I’ve been a bad Blogger already and I’ve only been blogging a week : /
It was a pretty crazy work week last week thanks to having a trainee at my side. I still managed to stick to my program even though my lovely trainee ordered pizza EVERY night he worked with me!
Still loving the WW program. I lost 2lbs as of last weeks weigh in. That’s success if I’ve ever seen it.It’s been a learning process trying to make the right choices and remembering to track my points. I’ve actually had to work hard to make sure I am eating all of my points. 41 points seems like a lot of food at times….
Ok ok… I may be skipping ahead right now but the last sentence that I typed brought me to a place where I feel like its time for me to share something that is very important to this journey. The whole reason why I’ve been carrying around an extra 100lbs for the last 15 years.

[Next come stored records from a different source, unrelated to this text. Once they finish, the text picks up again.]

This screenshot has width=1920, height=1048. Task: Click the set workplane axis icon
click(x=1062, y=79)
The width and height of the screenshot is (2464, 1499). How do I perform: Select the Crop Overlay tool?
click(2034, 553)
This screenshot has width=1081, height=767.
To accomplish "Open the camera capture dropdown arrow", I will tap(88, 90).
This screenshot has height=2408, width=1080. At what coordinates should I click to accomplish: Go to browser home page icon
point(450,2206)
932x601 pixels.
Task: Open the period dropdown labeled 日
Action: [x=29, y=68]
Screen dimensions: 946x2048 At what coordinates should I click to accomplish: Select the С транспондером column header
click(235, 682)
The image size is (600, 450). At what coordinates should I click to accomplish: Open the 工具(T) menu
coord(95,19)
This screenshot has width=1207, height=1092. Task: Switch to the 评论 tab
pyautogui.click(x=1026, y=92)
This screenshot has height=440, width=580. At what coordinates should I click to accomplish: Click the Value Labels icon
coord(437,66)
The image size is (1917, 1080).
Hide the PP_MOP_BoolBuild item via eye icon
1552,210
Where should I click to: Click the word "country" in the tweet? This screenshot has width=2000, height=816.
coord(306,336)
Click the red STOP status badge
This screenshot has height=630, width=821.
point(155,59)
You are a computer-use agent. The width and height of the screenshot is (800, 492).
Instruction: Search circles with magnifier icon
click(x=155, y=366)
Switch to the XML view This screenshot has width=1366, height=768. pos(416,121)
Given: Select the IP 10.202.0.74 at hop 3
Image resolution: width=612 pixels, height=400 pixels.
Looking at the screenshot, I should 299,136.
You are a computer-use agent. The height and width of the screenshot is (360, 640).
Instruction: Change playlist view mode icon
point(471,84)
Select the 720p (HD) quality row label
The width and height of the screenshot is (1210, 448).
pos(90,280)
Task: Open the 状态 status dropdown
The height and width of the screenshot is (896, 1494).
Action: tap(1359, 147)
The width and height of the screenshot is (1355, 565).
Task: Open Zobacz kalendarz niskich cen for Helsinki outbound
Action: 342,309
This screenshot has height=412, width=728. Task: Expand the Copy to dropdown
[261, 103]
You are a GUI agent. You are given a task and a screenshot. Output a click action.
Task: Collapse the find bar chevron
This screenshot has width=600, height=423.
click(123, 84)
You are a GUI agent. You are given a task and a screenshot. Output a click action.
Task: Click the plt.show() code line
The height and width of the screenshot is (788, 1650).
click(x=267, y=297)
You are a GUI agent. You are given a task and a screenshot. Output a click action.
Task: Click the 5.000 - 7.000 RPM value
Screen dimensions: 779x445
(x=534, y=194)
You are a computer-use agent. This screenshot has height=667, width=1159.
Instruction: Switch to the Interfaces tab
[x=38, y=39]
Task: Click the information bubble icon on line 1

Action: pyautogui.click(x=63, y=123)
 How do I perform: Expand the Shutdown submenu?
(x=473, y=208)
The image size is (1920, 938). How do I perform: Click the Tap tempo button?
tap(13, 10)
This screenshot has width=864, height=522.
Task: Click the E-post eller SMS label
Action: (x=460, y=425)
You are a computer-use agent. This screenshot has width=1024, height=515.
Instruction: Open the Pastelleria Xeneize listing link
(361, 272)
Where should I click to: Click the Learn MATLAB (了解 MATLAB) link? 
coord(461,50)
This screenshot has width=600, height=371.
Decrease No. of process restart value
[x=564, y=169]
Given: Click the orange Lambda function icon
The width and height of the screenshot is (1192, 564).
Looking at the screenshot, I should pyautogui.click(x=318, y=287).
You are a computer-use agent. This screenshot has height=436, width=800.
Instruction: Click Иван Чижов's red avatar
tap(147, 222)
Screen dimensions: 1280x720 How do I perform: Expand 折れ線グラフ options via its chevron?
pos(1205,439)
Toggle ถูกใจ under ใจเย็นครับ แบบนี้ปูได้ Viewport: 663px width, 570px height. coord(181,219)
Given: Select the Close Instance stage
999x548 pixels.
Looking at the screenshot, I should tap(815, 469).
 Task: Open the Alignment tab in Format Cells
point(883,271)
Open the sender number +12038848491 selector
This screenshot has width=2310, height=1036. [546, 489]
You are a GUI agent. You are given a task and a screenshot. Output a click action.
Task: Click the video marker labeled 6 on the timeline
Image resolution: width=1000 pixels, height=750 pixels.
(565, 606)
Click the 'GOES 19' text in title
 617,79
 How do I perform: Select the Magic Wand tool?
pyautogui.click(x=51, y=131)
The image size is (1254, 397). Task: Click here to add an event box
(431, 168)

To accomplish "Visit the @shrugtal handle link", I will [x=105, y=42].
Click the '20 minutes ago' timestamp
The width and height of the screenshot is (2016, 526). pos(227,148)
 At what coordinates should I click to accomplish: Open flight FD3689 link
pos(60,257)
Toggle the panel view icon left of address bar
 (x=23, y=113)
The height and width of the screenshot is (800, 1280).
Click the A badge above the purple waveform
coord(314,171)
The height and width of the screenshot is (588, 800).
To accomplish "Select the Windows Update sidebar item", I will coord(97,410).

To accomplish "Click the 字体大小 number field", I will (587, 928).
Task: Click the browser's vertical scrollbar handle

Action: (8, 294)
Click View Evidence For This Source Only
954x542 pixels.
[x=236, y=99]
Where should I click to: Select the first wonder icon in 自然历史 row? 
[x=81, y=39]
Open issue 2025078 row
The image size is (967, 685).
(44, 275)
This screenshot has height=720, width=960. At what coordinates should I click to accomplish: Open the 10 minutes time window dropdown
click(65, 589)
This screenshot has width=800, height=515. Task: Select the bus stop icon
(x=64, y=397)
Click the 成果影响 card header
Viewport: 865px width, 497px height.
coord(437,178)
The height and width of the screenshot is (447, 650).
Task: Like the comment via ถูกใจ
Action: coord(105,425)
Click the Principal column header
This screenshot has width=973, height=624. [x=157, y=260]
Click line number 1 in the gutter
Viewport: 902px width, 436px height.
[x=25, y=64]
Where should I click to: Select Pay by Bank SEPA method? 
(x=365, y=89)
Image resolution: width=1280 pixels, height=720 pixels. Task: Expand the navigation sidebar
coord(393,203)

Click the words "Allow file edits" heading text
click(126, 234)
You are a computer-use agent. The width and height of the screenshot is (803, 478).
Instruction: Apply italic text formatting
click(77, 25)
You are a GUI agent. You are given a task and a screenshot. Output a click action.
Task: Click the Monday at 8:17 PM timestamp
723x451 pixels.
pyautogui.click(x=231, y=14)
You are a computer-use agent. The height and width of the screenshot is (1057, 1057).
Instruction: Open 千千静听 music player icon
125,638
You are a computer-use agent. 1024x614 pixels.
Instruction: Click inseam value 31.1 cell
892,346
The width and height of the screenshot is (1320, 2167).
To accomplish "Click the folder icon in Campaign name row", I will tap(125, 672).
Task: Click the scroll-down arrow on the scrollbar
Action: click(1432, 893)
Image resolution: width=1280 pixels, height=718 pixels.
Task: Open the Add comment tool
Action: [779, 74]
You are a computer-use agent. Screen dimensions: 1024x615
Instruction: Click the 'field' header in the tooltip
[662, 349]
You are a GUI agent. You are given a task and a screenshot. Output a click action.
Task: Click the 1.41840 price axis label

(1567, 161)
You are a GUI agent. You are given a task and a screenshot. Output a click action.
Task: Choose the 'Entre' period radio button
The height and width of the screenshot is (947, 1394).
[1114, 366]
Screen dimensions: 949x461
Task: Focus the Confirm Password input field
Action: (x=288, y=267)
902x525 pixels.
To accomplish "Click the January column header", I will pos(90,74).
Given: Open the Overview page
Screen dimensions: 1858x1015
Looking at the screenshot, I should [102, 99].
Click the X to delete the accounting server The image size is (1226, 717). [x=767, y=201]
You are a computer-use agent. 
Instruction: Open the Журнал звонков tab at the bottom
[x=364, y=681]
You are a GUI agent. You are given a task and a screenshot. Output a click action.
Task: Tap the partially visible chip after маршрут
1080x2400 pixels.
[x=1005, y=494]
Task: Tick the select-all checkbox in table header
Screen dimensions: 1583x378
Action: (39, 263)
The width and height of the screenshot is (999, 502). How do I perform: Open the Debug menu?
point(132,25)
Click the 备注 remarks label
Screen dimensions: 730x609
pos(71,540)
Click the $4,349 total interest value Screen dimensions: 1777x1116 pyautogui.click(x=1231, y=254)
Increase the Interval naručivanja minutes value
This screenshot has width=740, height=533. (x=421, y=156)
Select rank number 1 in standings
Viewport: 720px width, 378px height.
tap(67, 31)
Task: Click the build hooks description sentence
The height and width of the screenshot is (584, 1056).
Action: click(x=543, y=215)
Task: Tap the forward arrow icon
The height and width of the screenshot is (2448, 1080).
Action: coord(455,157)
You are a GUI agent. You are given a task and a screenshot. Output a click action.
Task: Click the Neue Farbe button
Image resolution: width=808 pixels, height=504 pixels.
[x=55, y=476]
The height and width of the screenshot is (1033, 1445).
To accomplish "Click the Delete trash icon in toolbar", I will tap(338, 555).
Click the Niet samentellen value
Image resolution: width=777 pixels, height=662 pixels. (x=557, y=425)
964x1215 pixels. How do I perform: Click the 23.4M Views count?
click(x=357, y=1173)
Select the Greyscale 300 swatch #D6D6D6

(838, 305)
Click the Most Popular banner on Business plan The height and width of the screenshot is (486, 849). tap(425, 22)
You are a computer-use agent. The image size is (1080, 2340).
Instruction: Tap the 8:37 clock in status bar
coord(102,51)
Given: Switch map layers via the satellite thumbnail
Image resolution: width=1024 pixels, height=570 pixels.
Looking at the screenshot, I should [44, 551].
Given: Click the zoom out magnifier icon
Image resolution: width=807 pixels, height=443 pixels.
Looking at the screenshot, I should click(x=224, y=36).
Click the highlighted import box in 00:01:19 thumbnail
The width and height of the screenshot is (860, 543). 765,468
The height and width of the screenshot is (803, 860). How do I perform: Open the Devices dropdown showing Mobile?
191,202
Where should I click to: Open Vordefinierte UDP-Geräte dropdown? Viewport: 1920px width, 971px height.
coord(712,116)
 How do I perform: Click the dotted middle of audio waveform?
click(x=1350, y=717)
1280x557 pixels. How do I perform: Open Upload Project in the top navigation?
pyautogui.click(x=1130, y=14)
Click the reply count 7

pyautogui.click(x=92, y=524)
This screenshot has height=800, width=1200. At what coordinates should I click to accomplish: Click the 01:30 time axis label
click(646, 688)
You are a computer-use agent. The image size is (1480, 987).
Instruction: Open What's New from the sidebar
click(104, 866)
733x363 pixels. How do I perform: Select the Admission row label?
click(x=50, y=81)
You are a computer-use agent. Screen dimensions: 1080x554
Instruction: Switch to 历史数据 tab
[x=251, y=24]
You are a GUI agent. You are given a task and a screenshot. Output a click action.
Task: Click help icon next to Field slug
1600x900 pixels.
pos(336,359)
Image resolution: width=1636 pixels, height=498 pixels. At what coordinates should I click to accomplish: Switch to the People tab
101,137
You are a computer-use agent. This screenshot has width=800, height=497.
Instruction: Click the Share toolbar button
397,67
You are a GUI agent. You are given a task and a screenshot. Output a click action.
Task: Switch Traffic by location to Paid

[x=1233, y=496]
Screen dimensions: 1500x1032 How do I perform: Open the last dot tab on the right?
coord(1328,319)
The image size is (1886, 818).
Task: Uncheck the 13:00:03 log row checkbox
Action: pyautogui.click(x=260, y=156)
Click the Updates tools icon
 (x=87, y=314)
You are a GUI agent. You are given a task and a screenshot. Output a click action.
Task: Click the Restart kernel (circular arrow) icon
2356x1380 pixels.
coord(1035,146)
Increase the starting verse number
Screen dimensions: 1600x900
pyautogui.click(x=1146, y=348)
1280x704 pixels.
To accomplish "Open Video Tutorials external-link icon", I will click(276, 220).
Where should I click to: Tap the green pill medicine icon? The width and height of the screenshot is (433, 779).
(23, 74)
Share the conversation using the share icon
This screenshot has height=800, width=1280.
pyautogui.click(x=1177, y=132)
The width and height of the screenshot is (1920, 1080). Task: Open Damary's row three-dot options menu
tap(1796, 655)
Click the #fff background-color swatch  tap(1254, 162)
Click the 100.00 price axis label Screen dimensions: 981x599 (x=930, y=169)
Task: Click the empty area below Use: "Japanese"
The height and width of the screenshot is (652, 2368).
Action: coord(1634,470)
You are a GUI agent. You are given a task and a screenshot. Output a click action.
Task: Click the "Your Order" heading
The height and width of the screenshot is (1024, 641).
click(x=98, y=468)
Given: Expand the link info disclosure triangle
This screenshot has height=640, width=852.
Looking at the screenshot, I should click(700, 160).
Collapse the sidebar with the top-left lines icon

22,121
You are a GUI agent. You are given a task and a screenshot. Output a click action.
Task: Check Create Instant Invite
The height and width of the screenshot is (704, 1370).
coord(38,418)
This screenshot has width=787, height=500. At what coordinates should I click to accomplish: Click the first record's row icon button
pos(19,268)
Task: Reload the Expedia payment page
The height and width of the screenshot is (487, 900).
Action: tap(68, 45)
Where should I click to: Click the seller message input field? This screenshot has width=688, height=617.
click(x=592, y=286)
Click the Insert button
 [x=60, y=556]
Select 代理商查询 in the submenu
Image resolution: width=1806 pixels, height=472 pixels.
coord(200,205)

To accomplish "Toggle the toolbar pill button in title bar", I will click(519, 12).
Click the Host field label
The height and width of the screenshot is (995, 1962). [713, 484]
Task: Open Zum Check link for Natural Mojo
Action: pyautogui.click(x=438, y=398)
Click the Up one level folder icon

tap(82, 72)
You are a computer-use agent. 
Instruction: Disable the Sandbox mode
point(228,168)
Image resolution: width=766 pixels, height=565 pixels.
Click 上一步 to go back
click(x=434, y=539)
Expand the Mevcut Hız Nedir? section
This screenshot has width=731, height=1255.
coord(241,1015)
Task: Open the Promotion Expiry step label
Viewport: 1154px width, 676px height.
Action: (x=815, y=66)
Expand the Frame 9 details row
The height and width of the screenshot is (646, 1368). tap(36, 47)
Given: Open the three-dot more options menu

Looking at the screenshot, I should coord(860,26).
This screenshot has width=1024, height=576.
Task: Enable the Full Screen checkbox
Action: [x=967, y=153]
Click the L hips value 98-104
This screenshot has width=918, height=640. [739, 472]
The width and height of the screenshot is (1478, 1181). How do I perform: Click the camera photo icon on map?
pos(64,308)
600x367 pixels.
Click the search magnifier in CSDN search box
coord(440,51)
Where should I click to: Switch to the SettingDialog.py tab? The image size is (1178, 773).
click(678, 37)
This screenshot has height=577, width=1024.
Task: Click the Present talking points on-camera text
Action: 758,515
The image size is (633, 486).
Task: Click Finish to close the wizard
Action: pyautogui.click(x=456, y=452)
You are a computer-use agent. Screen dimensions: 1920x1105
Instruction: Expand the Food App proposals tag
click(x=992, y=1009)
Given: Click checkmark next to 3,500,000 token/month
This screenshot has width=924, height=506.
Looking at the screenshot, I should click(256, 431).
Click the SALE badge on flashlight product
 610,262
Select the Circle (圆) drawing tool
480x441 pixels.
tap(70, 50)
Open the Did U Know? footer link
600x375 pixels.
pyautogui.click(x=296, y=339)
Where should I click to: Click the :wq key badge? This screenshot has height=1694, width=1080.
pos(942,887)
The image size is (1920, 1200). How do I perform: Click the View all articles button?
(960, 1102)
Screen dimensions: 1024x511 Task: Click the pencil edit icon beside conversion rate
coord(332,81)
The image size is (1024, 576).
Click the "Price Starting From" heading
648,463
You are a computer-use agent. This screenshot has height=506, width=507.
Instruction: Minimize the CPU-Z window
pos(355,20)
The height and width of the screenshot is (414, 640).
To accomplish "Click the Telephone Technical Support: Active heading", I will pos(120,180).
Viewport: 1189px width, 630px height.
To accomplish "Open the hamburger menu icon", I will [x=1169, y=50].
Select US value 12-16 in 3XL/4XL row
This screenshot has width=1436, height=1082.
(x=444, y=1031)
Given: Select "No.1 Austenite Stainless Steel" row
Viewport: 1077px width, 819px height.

There is really no better way to say it then to say, I am a Compulsive Overeater. (Wiki) I have been for as long as I can remember and it is a major part of my day to day.
I think Compulsive Overeating is easily the most misunderstood eating disorder in the spectrum of eating disorders. I can still remember being 11 years old and hearing a doctor give me that diagnosis. I thought he was completely nuts to even suggest that I had an eating disorder. Even at the young age of 11 I was very aware of what eating disorders were.
I was 9 years old when my Mother was first hospitalized for Anorexia (wiki) and the mental health issues that fueled her disease. At the time of my Mother’s first visit to the Greenbrier Mental Health facility she was around 110lbs. At her statues 5’9 1/2 (the half counts ;)) she was skeletal! Without going into a great amount of detail into what lead my Mother to use self-starvation as a means to cope with life, I will just say my Mom went through a load of shit in her life!
You may be asking your self how my Mother’s Anorexia lead to my life long battle with Compulsive Overeating. I think that is a totally valid question and if you’ll excuse my rambling I will explain it…
Simply put I have been a “Fixer” from a very early age. My real Father (I claim my Step Dad as my Dad) was abusive, and when my Mother would not eat instead of showing concern he would become angry. Some where in my 6-7 year old mind I decided I could fix it by eating more. I would eat enough for the both of us, even to the point where I would be painfully full. Over time that Fixing developed into Coping and that Painfully Full feeling became an obsession; a drug.
During the latter part of my childhood and into my adolescence my relationship with food was molded into something that I guess most people would be able to relate to as Desperation/Obsession. Once I learned to enjoy that Painfully Full feeling my family came to a period in time where we were very poor. There were many, many, many times where we struggled to keep anything in the house and had to rely on the food stamp program and food banks to eat. This period came during the time my parents were embroiled in a very messy divorce and my Mother was still struggling with her Eating Disorder. When some one with Compulsive Overeating has to worry about where there next meal let alone their next binge will come from, the results are not pretty!
Eventually my Family hit what I would like to think of as our rock bottom and over the last 10-12 years we have healed and moved on to become a family that hold little resemblance to that family of my youth.
My Eating Disorder has followed a similar path over the last decade. I like to use the analogy of a wound who’s scab has just fallen off. It’s not completely healed, still a little sore, but eventually the scar will begin to fade over time. I can say that I have not had a “Full On Binge” aka 3000 calories or more until I was painfully full, in quite a while. The compulsion to over eat is still with me during the stressful time (which seem to pretty often as of late). I still crave that painfully full feeling. And I will admit freely that I have let my self get very close to reaching that point a handful of time in the last couple of years. However when I stand back at look at the where I am and where I was with my disorder, I have to say I am damn proud of my self!
Part of the reason that I started this blog was to give my self an outlet to talk about this and that and share things so that I don’t feel such strong urges to cope using food.
I used to think when I was younger that it would have been easier if I had a “chic” eating disorder like anorexia or bulimia. The shame of compulsive overeating was heavy in side and out. Now I know that those thoughts were ridiculous and I am just as able to share my journey with others as anyone else who suffers from any other disorder.
So I hope that I haven’t bored you to tears with all of this. Thank you if you have made it to the end and thank you for taking this journey with me.